En todos los frentes había problemas graves, desequilibrios macroeconómicos muy complejos de abordar como el déficit fiscal, la elevada inflación y el endeudamiento externo. Sáez tuvo que salir a renegociar compromisos con la banca privada, incluyendo los que derivaban de la nacionalización del cobre, y buscar apoyos internacionales para asegurar financiamiento en el Fondo Monetario Internacional y el Banco Mundial.
El contexto era adverso por varios motivos, entre los que figuraba no solo la mala imagen del régimen en Europa y Norteamérica por las violaciones de los derechos humanos.[5] También la economía mundial pasaba por su peor momento desde la Segunda Guerra Mundial.
Las regulaciones financieras internacionales, establecidas en el acuerdo de Bretton-Woods (1944), habían fijado los valores de todas las monedas respecto del dólar estadounidense, el que a su vez era la única moneda convertible en oro a una tasa fija. En la práctica el marco alemán, el yen, la libra esterlina estaban amarrados al dólar y este al oro. Pero los enormes gastos de la guerra de Vietnam y la carrera espacial hicieron crecer el déficit fiscal y comercial de Estados Unidos, debilitando la posición del dólar frente a estas monedas. Las reservas de oro comenzaron a disminuir de manera acelerada hasta que, en 1971, el gobierno de Richard Nixon suspendió temporalmente la convertibilidad. El golpe definitivo contra el sistema fue el embargo petrolero decretado por los países productores de la OPEP, un mecanismo de presión contra Estados Unidos y su política cambiaria que hizo explotar los precios del barril a partir de octubre de 1973.
La recesión duró en Estados Unidos entre noviembre de aquel año y marzo de 1975, casi dieciocho meses. Para los países latinoamericanos, independientemente de sus regímenes políticos, todo esto tuvo consecuencias durísimas.
Massad afirma haber terminado su participación en el gobierno en 1974 por solidaridad con el exsenador democratacristiano Renán Fuentealba, miembro del Grupo de los Trece, el único sector de la DC que condenó públicamente el golpe. Sus críticas contra el régimen le valieron ser expulsado del país.

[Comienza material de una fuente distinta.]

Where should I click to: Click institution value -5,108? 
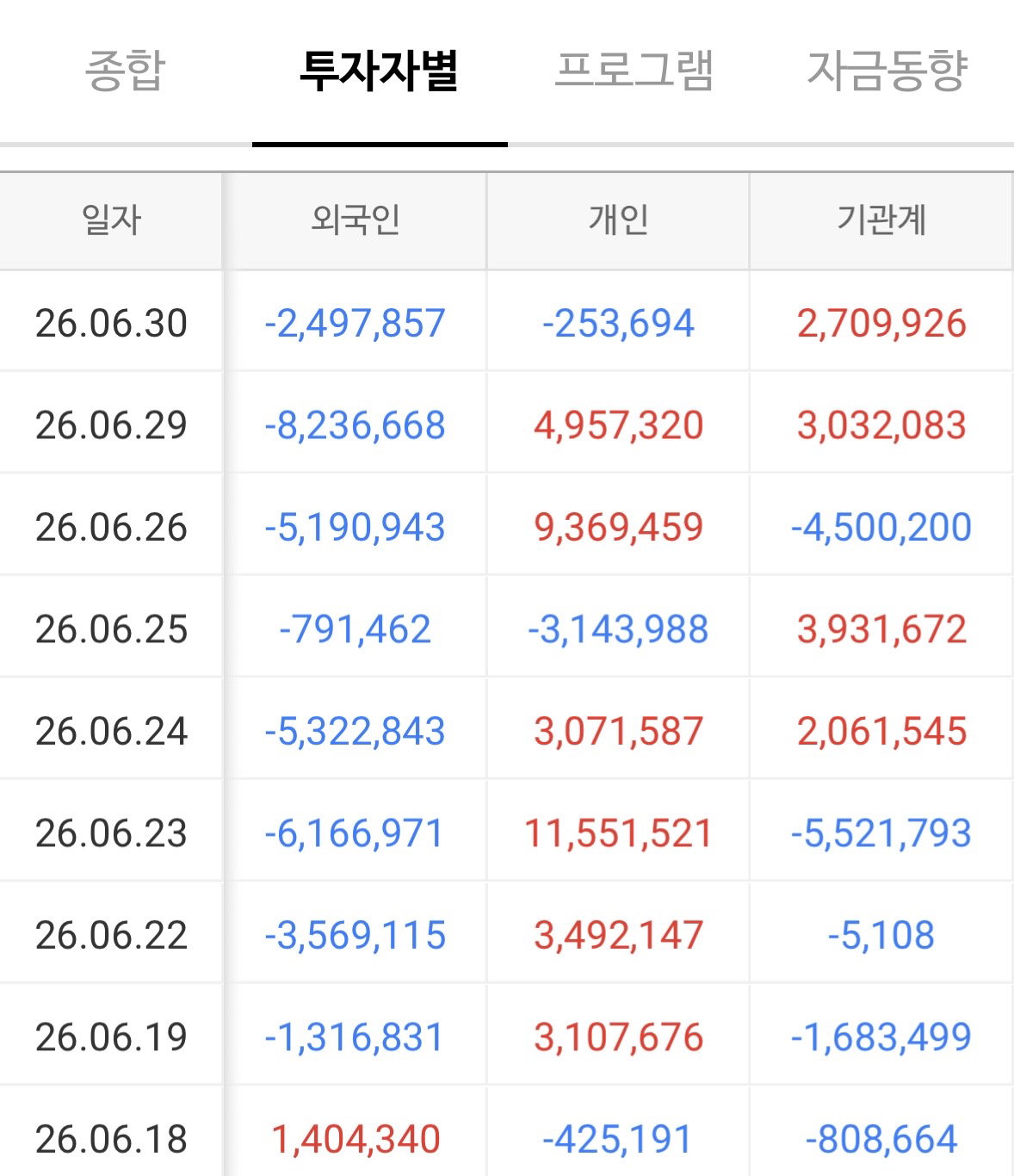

«Yo no me puedo quedar», le dijo Massad a Raúl Sáez. «Esto me afecta a mí personalmente, Renán es mi amigo y yo sé que no es ningún revolucionario; estas teorías de las conspiraciones para botar al gobierno con él no corren».

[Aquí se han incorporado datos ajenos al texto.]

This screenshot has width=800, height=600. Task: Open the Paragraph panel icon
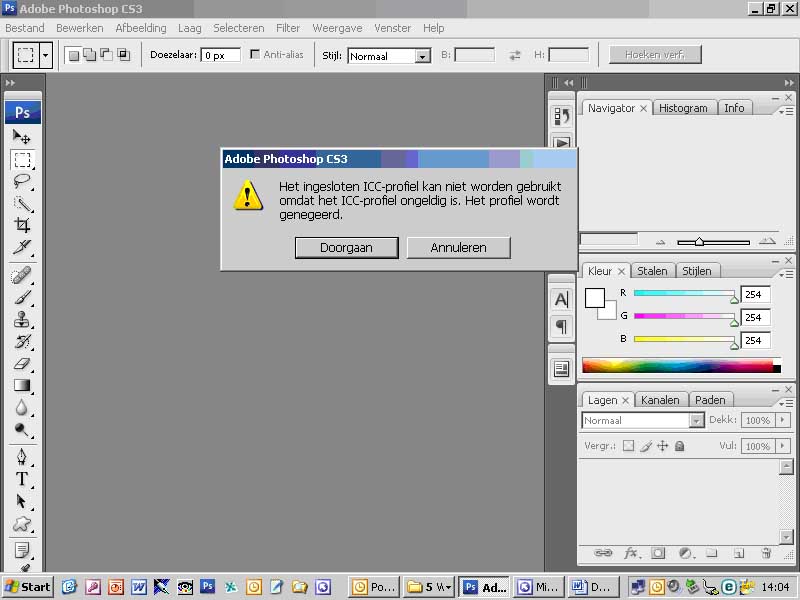pos(561,327)
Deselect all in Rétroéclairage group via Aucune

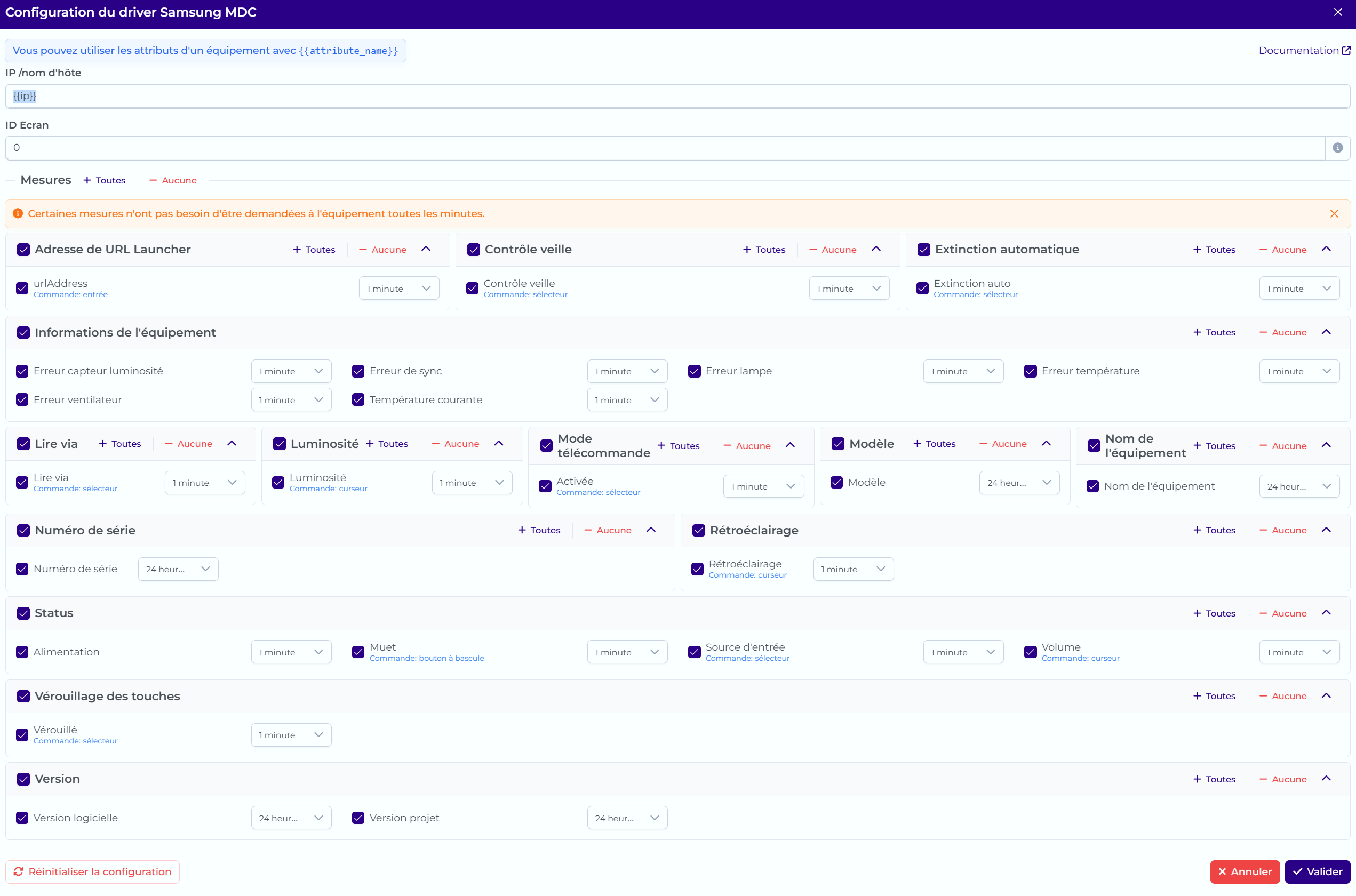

Sáez lo llevó a plantearle el problema al propio Pinochet, quien se comprometió a corregirlo. No lo hizo. Las represalias contra los democratacristianos disidentes incluso aumentaron.
En julio de 1975 tuvo lugar en Colonia Tovar, una idílica ciudad patrimonial ubicada en el estado de Aragua, Venezuela, una reunión muy especial y altamente preocupante para la dictadura militar.

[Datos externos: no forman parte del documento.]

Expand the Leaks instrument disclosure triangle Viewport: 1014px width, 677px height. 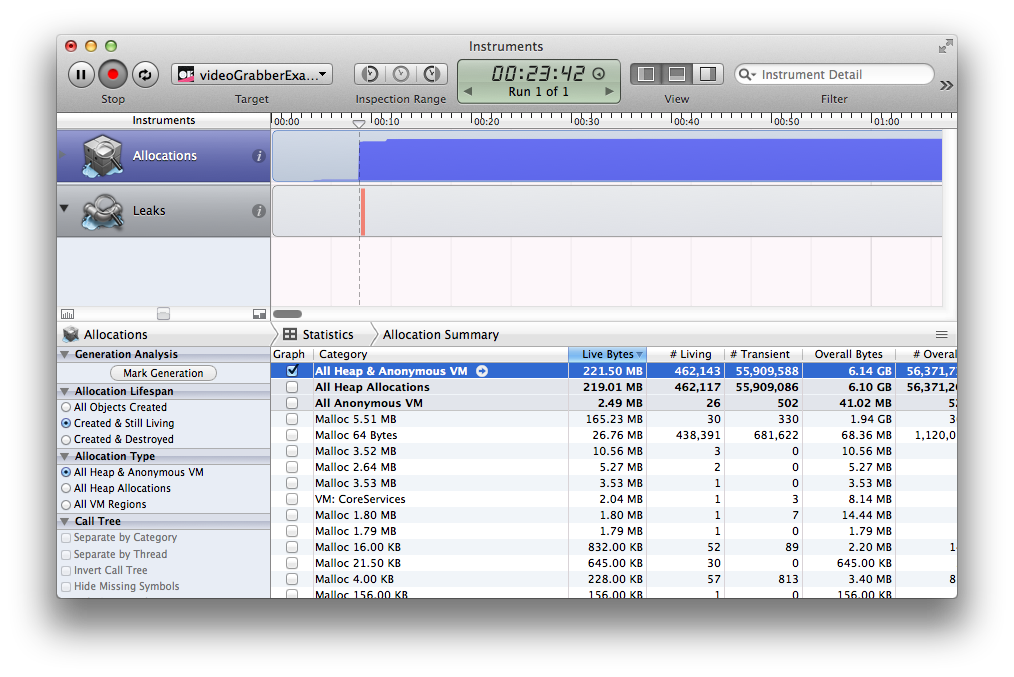coord(65,209)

Fue el primer encuentro formal entre dirigentes de la DC y de la UP. Con apoyo del Partido Socialdemócrata Alemán, asistieron Renán Fuentealba, Clodomiro Almeyda, Anselmo Sule, Sergio Bitar y varios militantes del Partido Socialista, el Radical y la Izquierda Cristiana. Fuentealba lo recordaría muchos años más tarde en estos términos:
«Creo que esta reunión fue el primer y más valioso aporte a la lucha por la concertación de las fuerzas políticas y sociales para restaurar la democracia y dar gobierno a Chile. Se redactó un documento y desde allí comenzaron todo tipo de encuentros en diferentes partes del mundo tras el mismo objetivo. Yo diría que allí nació la Concertación de Partidos por la Democracia».[6]
Tres meses más tarde, uno de los asistentes al encuentro, Bernardo Leighton, ministro del Interior de Frei Montalva y uno de los fundadores del Partido Demócrata Cristiano, fue baleado por la espalda en Roma. Junto con él cayó su esposa, Anita Fresno. Ambos sobrevivieron, pero con secuelas de gravedad para el resto de sus vidas.[7]